Work instructions:
A: In the mail-processing code, what does the sortMails step do?
B: List the names of all the processing steps in the numbered list at the top of the mail-processing code.

1. tactusloader: determine file name and read its contents
2. sortMails: sort the mails from the file chronologically
3. markduplicates: mark the parts of the mail text included from an earlier mail
4. removemarkedtext: remove the marked text from the mail


In [None]:
MAXMAILS = 4

allLiwcResults = []
mailTexts = ["","",""]
for patientId in list(range(1,1988)):
    fileName = tactusloaderLIB.makeFileName(str(patientId))
    fileNameId = re.sub("-an.xml$","",fileName)
    if fileNameId in dropout and (dropout[fileNameId] == "1" or dropout[fileNameId] == "2"):
        mailText = ""
        try:
            mails = tactusloaderLIB.processFile(DIRECTORY,fileName+".gz")
            #print(fileName,len(mails),len(mails[0]),len(mails[1]),mails[0][0])
            if len(mails) > 0:
                sortedMails = OWEmailSorterLIB.filterEmails(mails[0],filter_asc=True)
                markedMails = markduplicatesLIB.processCorpus(sortedMails)
                strippedMails = removemarkedtextLIB.processCorpus(markedMails)
                #print(fileName,dropout[fileNameId],len(strippedMails),strippedMails[0])
                mailCounter = 0
                for strippedMail in strippedMails:
                    if strippedMail[FIELDNAMEFROM] == CLIENT and mailCounter < MAXMAILS:
                        mailText += str(strippedMail[FIELDNAMETEXT])
                        mailCounter += 1
                #print(mailText)
                #break
        except:
            print("problem processing file",fileName)

Information supplied:
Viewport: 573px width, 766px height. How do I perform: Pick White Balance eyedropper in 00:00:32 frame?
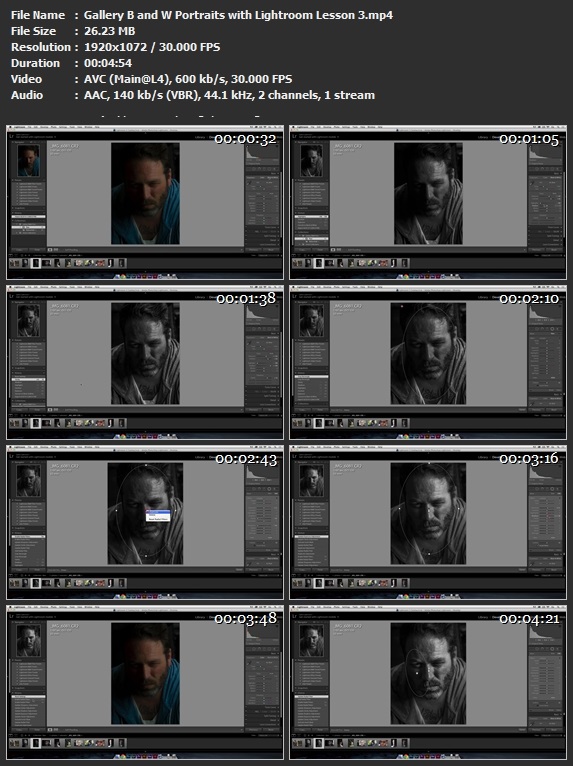249,183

Solutions:
A: It sorts the mails from the file chronologically.

B: tactusloader, sortMails, markduplicates, removemarkedtext